> _Task brief_
In the notes on Git and cscope, list every alias defined in the [alias] block and the command each one stands for.

------ Text passage ------

Working directory  β†’  git add  β†’  Staging area  β†’  git commit  β†’  Local repo  β†’  git push  β†’  Remote

Changes flow left-to-right. git status and git diff live in the first two zones; git log shows you the local repo.

Git aliases (.gitconfig tricks)

[alias]
    br = branch
    co = checkout
    st = status
    lg = log --graph
    lp = log --graph --pretty=oneline

Aliases save keystrokes and encourage frequent commits.

Submitting homework via GitHub Classroom

For this course, homework is submitted by pushing to a GitHub Classroom repo:

git remote add turn-in https://github.com/sysec-teaching/xv6-s26-<your-github-id>.git
git push turn-in main

Creating and applying patches

When you need to share a specific commit as a standalone patch file:

# Create patch from the most recent commit
git format-patch -1

# Apply someone else's patch
git am 0001-my-change.patch

# Undo an applied patch
git reset --hard HEAD~1

If you have multiple messy commits to clean up before patching, squash them first:

git rebase -i <base_commit>
# In the editor, change 'pick' to 's' (squash) on all but the first commit

Editors

There is no single correct editor β€” vim, emacs, and VS Code all have loyal users among kernel developers. The important thing is to choose one and become fluent in it. Switching editors mid-project costs more time than learning the "wrong" one deeply.

For this course, any editor works. If you want a setup already tuned for kernel work (vim-plug plugins, zsh via oh-my-zsh), a setup script is provided in the course materials.


Exploring Large Codebases with cscope

grep works for small projects. For a kernel with hundreds of .c files, cscope builds a cross-reference database and lets you jump directly to definitions, callers, and callee sites β€” something grep cannot do.

Build the database

cscope        # index current directory
cscope -R     # include all subdirectories (use this for xv6)

Interactive queries

After launching cscope, you can search for:

Press Ctrl-d to exit.

Using cscope inside vim

Place your cursor on a symbol and press Ctrl-] to jump to its definition. Navigate files with :bp (back) and :bn (next). Or issue queries directly:

:cs find g userinit     " jump to global definition of userinit
:cs find s mpinit       " find all uses of the symbol mpinit
:cs find f main.c       " find file main.c

Exercise: Find where userinit() is defined in xv6. Write down the file and line number.

------ Recorded data ------

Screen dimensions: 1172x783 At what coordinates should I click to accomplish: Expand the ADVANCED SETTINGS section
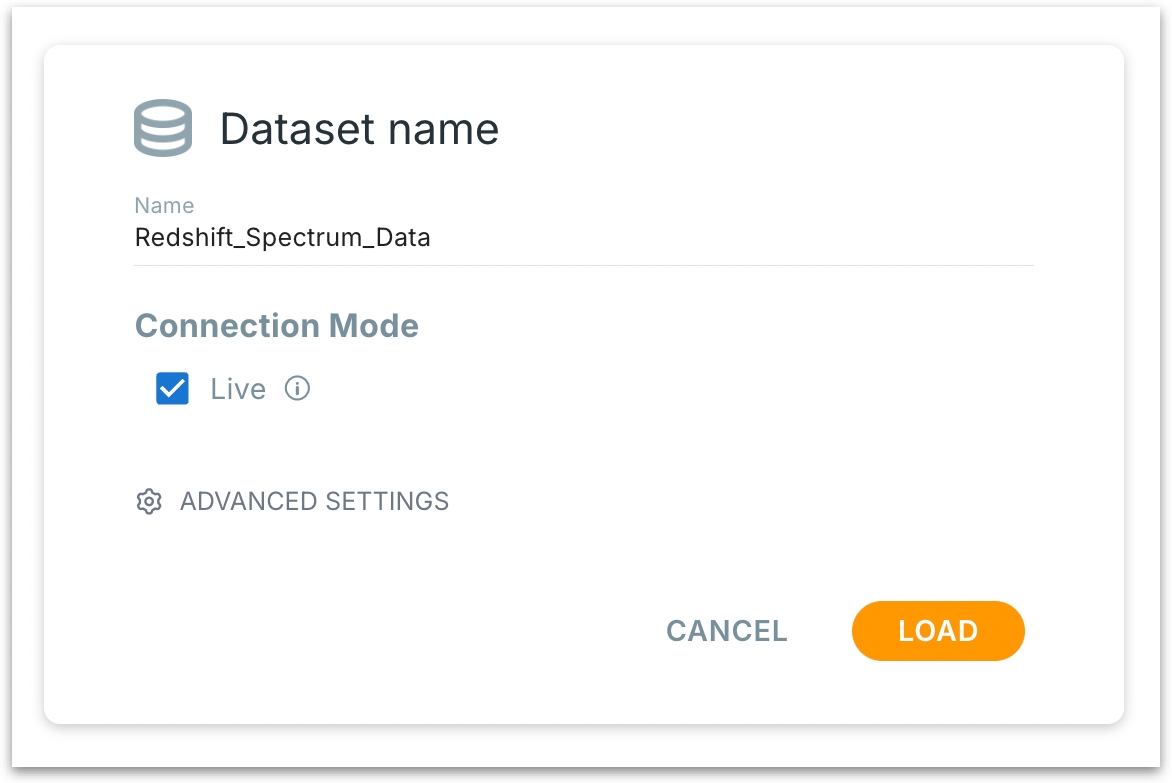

------

> _Solution_
br: branch
co: checkout
st: status
lg: log --graph
lp: log --graph --pretty=oneline